Forscher des Department of Psychiatry von University of British Columbia konnten durch die Hemmung eines Enzyms im Gehirn von Mäusen die Gedächtnisleistung steigern und zudem die Tiere auch von Ängsten befreien. Nach ersten Vergleichstests waren die manipulierten Mäuse ihren Artgenossen in vielen Belangen überlegen. Das manipulierte Enzym ist auch beim Menschen existent. In der Folge der Forschungen wollen die Wissenschaftler einen neuen Wirkstoff für Menschen entwickeln, der bei der Bekämpfung von Demenz und Angsterkrankungen helfen soll und keine Manipulation von Genen voraussetzt.


Gehirnareale
Foto: brain lobes, Allan Ajifo, Flickr, CC BY-SA 2.0

Forscher machen Mäuse intelligenter und beeinflussen das Angstzentrum

Die Forscher rund um Dr. Alexander McGirr haben ein spezielles Enzym namens Phosphodiesterase-4B (PDE4B) bei Mäusen gehemmt indem das für die Produktion verantwortliche Gen verändert wurde. Phosphodiesterase-4B (PDE4B) gilt als wichtiger Bestandteil für die geistige Gesundheit und wirkt bei Säugetieren und auch bei Menschen im Hippocampus des Gehirns. In der Studie fanden die Forscher heraus, dass eine Minderung der PDE4B-Produktion sich positiv auf die Gedächtnisleistung von Mäusen auswirkt und die Tiere auch schlauer macht. Die genmanipulierten Tiere erkannten ihre Artgenossen und auch Objekte schneller wieder. Zudem lernten die Tiere auch schneller und merkten sich Dinge länger.

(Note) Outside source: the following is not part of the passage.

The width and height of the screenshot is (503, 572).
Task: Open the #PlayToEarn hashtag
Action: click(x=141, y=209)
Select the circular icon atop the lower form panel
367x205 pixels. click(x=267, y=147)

Neben der Gedächtnisleistung und der Steigerung der Intelligenz fiel den Forschern noch ein weiterer positiver Effekt auf. So trauten sich die manipulierten Mäuse auch mehr zu und waren weniger ängstlich. Im Vergleich zu der Kontrollgruppe hielten sich die Mäuse mit einer verminderten PDE4B-Produktion auch an offenen und hellen Stellen auf. Das ist untypisch für die sonst so ängstlichen Tiere, die eher dunkle und gedrungene Orte präferieren. Die Veränderungen hielten die Forscher nach mehreren umfangreichen Verhaltensexperimenten fest.


Anwendungen bei Menschen

Die Forscher beobachteten weiter, dass die Verhaltensveränderungen sich auch auf das Gehirn auswirkten. So kam es nicht nur zu Veränderungen an den Synapsen, sondern auch bei den Nervenzellen, die schneller wuchsen. Dem Eintrag in der Fachzeitschrift Nature Neuropsychopharmacology zufolge schreckte nicht einmal Katzenurin die manipulierten Mäuse ab. In der Natur wären die Tiere also leichte Beute.

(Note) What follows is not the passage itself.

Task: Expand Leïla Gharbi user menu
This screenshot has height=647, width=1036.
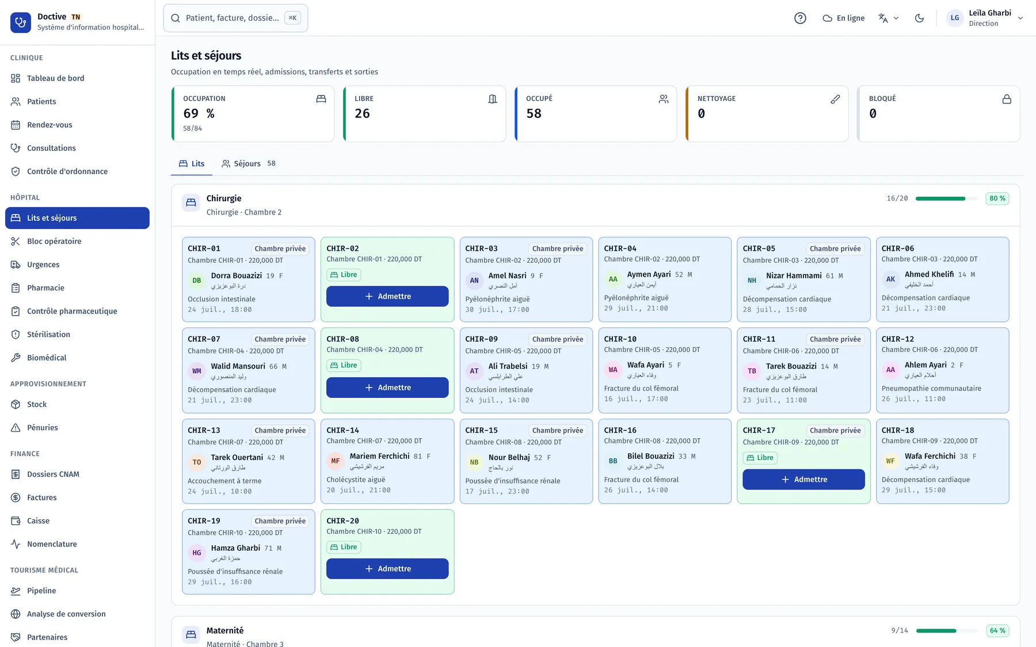Action: tap(985, 18)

Die Wissenschaftler arbeiten unter Berücksichtigung der neuen Erkenntnisse nun an einem Wirkstoff für den Menschen um die Gedächtnisleistung und kognitiven Fähigkeiten bei Demenzerkrankten zu verbessern. Desweiteren könnten Medikamente, die das Enzym PDE4B hemmen, das Leben von Menschen erleichtern, die an lebensbeeinträchtigenden Ängsten leiden.